The thing to know about university research is that when private companies fund research projects in that university they pay what is called “overhead”, they pay a percentage of the entire grant to the general fund of that university; sometimes the percentage approaches 50%, which means for a million dollar grant, the university gathers in $500,000. The administrators can spend the money as they please without justifying them to the State.

So who owns the research data and why is owner ship so important?  Money! The company who owns the information can patent it to protect their investment and then sell the resulting drug or technique to the people for huge profits. It takes years to prove and patent a drug or medical devise. If the information is public, competition can capitalize on it. The result is that college professors,  whose reputations depend on their research results, not their teaching ability, cannot publish their own data if the owner of the research results say it is secret. The entire system is an anathema in an educational institution.

Bayh-Dole Act passed in 1980.  This law allowed research results (treated as intellectual property) from federally funded research to be “owned” by the researcher/institution/company. Prior to this law, the taxpayers owned the results. Many research projects are too expensive for private industry to fund, yet a clever individual can own and profit from the results.

The windmill Katy Giusti is jousting is this government-industry complex. In its simplest form, there is information out there that could help her and others like her with many different diseases; they cannot wait.
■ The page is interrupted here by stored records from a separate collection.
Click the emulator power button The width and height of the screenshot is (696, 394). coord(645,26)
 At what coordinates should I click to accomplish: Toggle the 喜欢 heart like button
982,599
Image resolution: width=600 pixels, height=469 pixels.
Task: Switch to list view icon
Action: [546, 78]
Unfortunately, researchers will not reveal their data until after the government grants a patent or the FDA approves the drug but that is a necessary delay if we are to have a safe and reliable drug industry. The delay is a problem but not the real problem. The real problem goes much. Many if not most researchers have it in the back of their minds that they can get rich if only they can find a patentable product. They do not want to share what they have discovered so someone else will be the one to use the data and reap the rewards, so they do the logical thing, they do not publish their data. In my mind, this may be excusable in private industrial research paid for by company profits, which is paid for by stock holders, but not if the research was paid for with taxpayers dollars especially in state funded universities.  The promising “research” on research data sharing Kathy Giusti is dealing with is important and deserves everyone attention and support.